### Task requirements
From the line containing "835x385 pixels. At" through the last line of the entries below, print each line exactly. Pictures stay out.

[Stored items]
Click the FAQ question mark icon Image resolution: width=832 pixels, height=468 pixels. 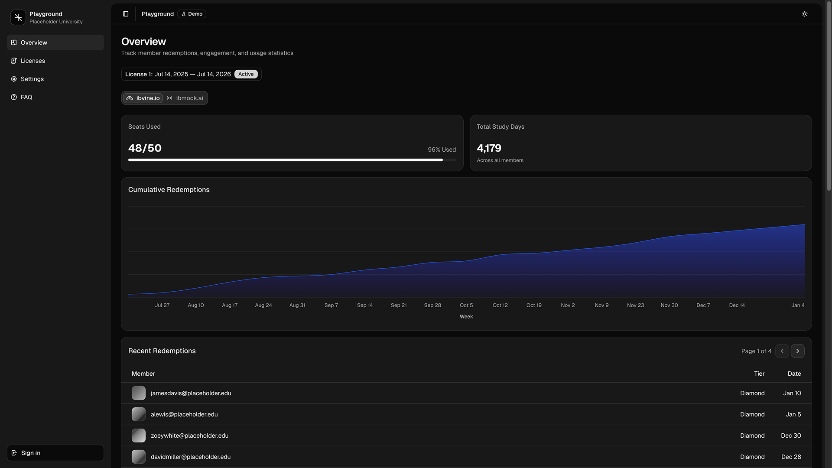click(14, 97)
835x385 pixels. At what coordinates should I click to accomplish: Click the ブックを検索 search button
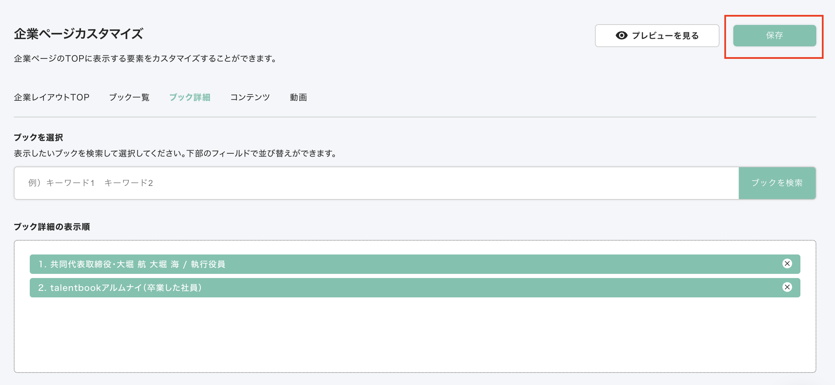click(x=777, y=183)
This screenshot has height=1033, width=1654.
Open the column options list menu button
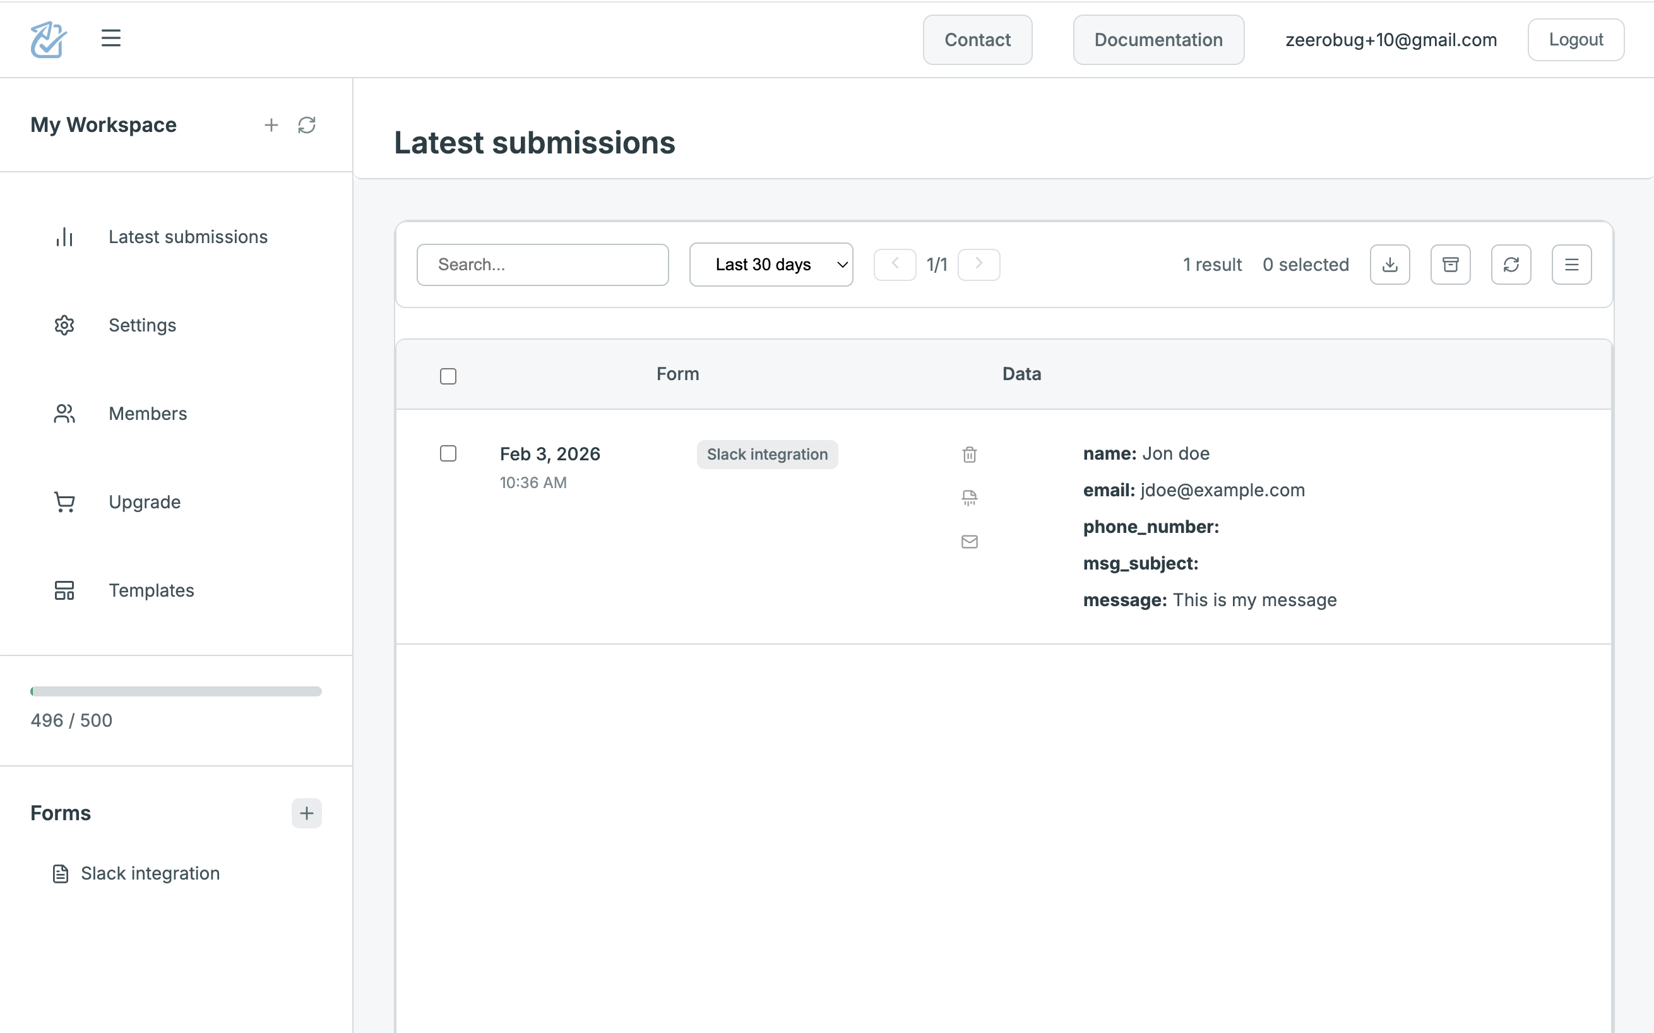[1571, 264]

### Solution
835x385 pixels. At what coordinates should I click to accomplish: Click the ブックを検索 search button
click(x=777, y=183)
This screenshot has height=1033, width=1654.
Open the column options list menu button
[1571, 264]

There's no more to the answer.